Luego de una semana de movilizaciones y ocupación por los trabajadores de los sectores claves del sistema telefónico privatizado, las partes aceptaron que los salarios serán incrementados en un 20%, que las empresas otorgaran un adicional único de 500 pesos y que no se incrementarán las tarifas.

El ministro de Trabajo, Carlos Tomada, tuvo un papel relevante, o dicho de otro modo, no puso esta vez al Estado del lado de las empresas, aunque el reclamo salarial laboral era del 25% de incremento.

Además las empresas, Telefónica, de capital español y Telecom, controlada por una mixtura de capitales europeos, aceptaron racategorizar las funciones de los trabajadores, lo que en muchos casos significarán mejoras adicionales.

Se estima que las compañías deberán desembolsar el equivalente a 8,5 millones de dólares destinados a las mejoras salariales, suma que no enflaquecerá demasiado sus balances. Algo más: las ganancias hoy son mayores en el servicio de celulares, que casi no tienen controles. Su difusión ha sido los últimos años espectacular, pese a que las tarifas son abusivas.

La huelga telefónica ha sido un test positivo tanto para medir el papel del Estado como el de la movilización activa en número tal que los observadores anotan como descollante y que anuncia un retorno a las prácticas clasistas del reclamo.

 

El papel de la unidad

Ha sido posible por que la dirección del sindicato capitalino de los telefónicos es una mixtura positiva de peronistas cercanos al camionero Hugo Moyano, el triunviro más destacado de la directiva de la CGT, con militantes de izquierda no peronista que se reconocen de la Central de Trabajadores Argentinos (CTA).

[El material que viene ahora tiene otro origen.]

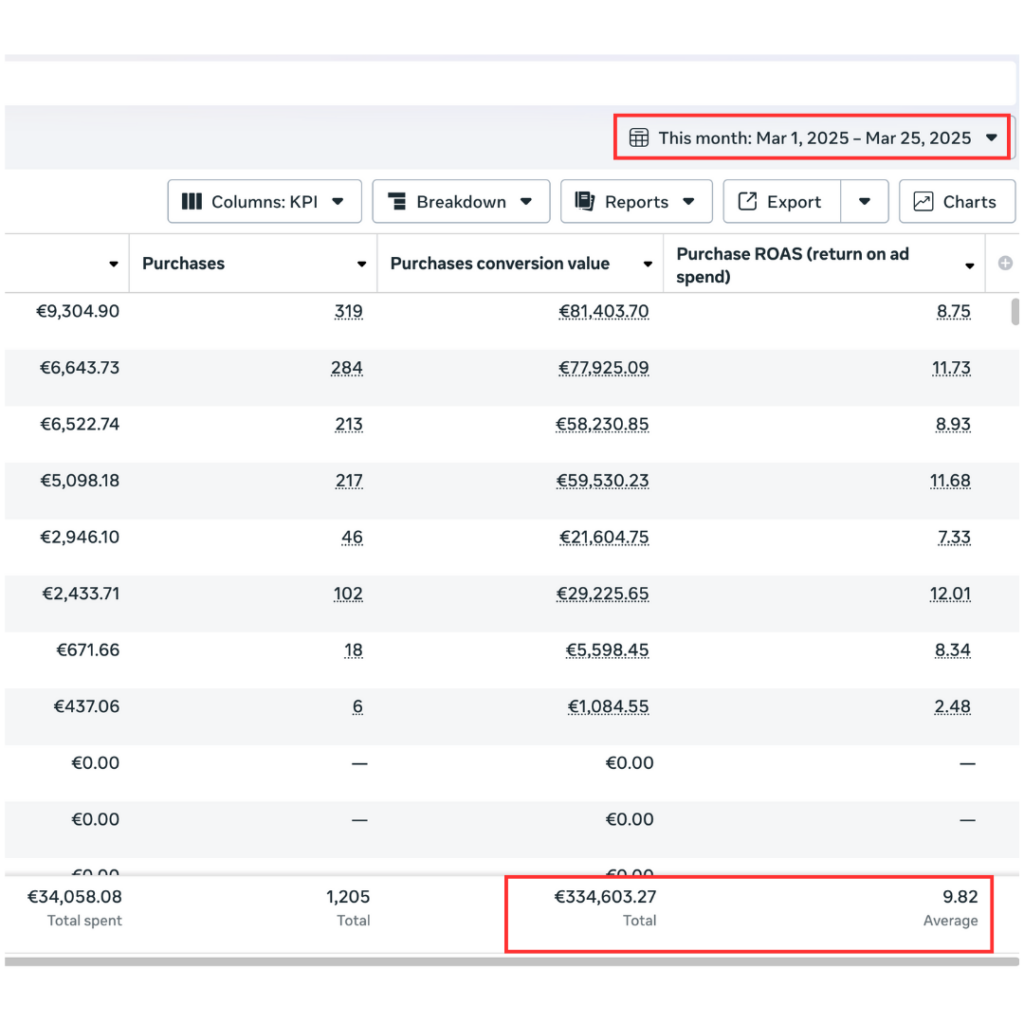Click the calendar icon in date range selector
The image size is (1024, 1024).
point(638,138)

La CGT tiene una mayoría de gremios reconocidos, pero la CTA lidia por que se les otorgue personería para negociar convenios a más de 1.200 sindicatos que hoy están simplemente inscriptos en el ministerio de Trabajo. Actualmente están en curso varios conflictos como el de los maestros bonaerenses francamente enfrentados con el gobierno de la provincia más importante del país y para hoy se espera un nuevo paro de los trabajadores de los subterráneos, también por mejoras salariales y otras reivindicaciones.

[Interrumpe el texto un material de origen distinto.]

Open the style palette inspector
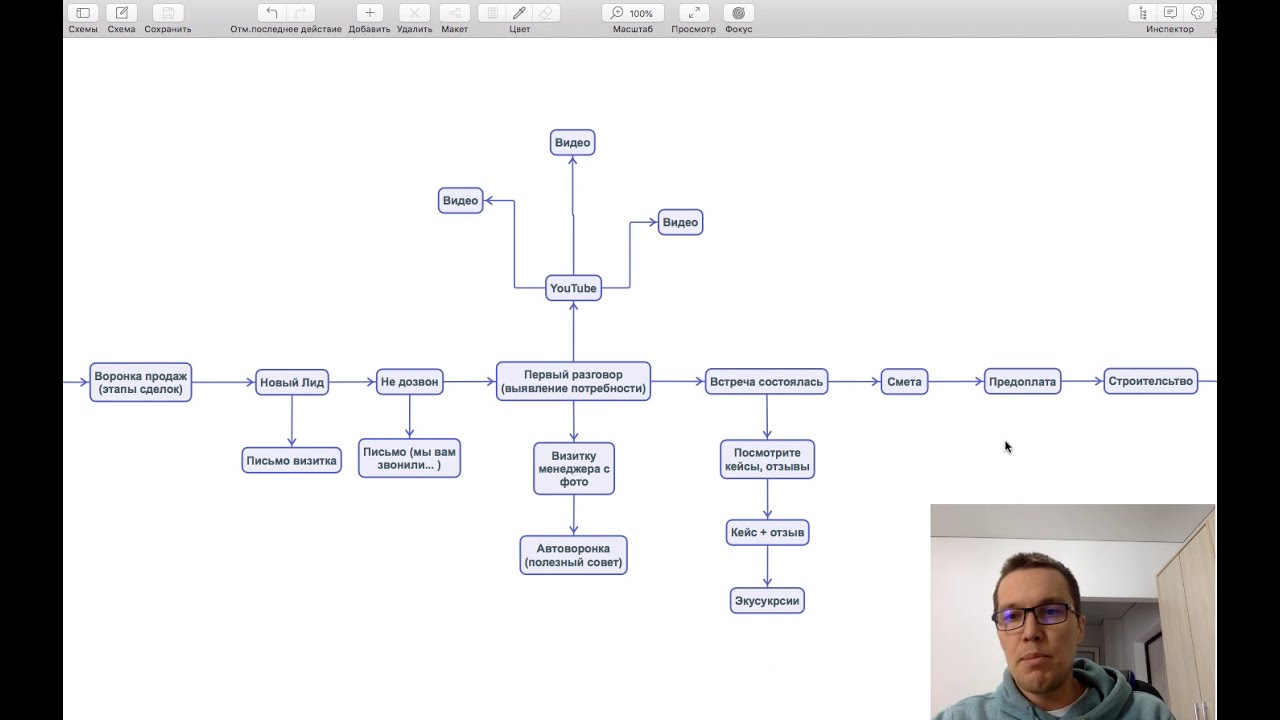Screen dimensions: 1280x720 (1197, 13)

De hecho, este protagonismo de los sindicatos, restan espacio al movimiento piquetero, con fuerte impronta de partidos de izquierda histórica aunque no solo de ellos, acaso porque los trabajadores organizados han vislumbrado que el crecimiento de la economía trae aparejado el contexto propicio para los reclamos.

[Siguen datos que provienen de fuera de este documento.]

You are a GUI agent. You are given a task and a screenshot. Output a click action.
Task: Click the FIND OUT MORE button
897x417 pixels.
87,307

De todas maneras, movilizaciones de desocupados organizados por fuentes genuinas de trabajo, han tenido elevado nivel especialmente en la provincia de Santa Cruz, donde hay un saldo de detenidos y posibles procesados por la ocupación de centros petroleros. Durante diciembre, en todo el país, están pensadas movilizaciones que sus promotores aguardan sean de envergadura. El programa piquetero incluye trabajo y la consiga de Navidad sin presos políticos, como designan a los presos o procesados acusados de participar de movilizaciones violentas.

 

Pérdida colosal del ingreso salarial

El promedio salarial es de 435 pesos mensuales (1 dólar equivale a 3 pesos), lo que deja a casi la mitad de la población bajo la línea de pobreza. Y los índices de desocupación, si se incluyen dentro de ellos a los beneficiarios de los planes de ayuda familiar, 150 pesos mensuales, es del 19%.

Estos datos, y los balances de las empresas y no solamente las más concentradas, dan espacio real para que se incentiven los reclamos.

Para los analistas, será lo que domine en el campo social el año que se inicia y altos funcionarios califican como «positivo» lo que ocurre porque revela que el país está en crecimiento y en movimiento.

Kirchner ha intentado en la cuestión social, no perder la iniciativa. Hasta ahora, los incrementos de los ingresos, directos o indirectos, han sido promovidos por el gobierno, aunque hayan sido fuertes los reclamos sindicales y del piqueterismo.

Atento a que llegaría el tiempo de las convenciones colectivas, Kirchner alentó la unidad de la CGT (peronismo histórico) que hoy está dirigido por un triunvirato y apoyó el ingreso de la CTA, central disidente, al Consejo del Salario, de manera que las inevitables huelgas por mejores ingresos estén bajo control, que no se desmadren.

Las organizaciones empresarias han hecho saber que consideran apresurado incrementar los ingresos, a pesar que en los últimos dos años el PBI trepó más del 17%. La pérdida del poder adquisitivo por la devaluación de 2002 ha sido del 53%.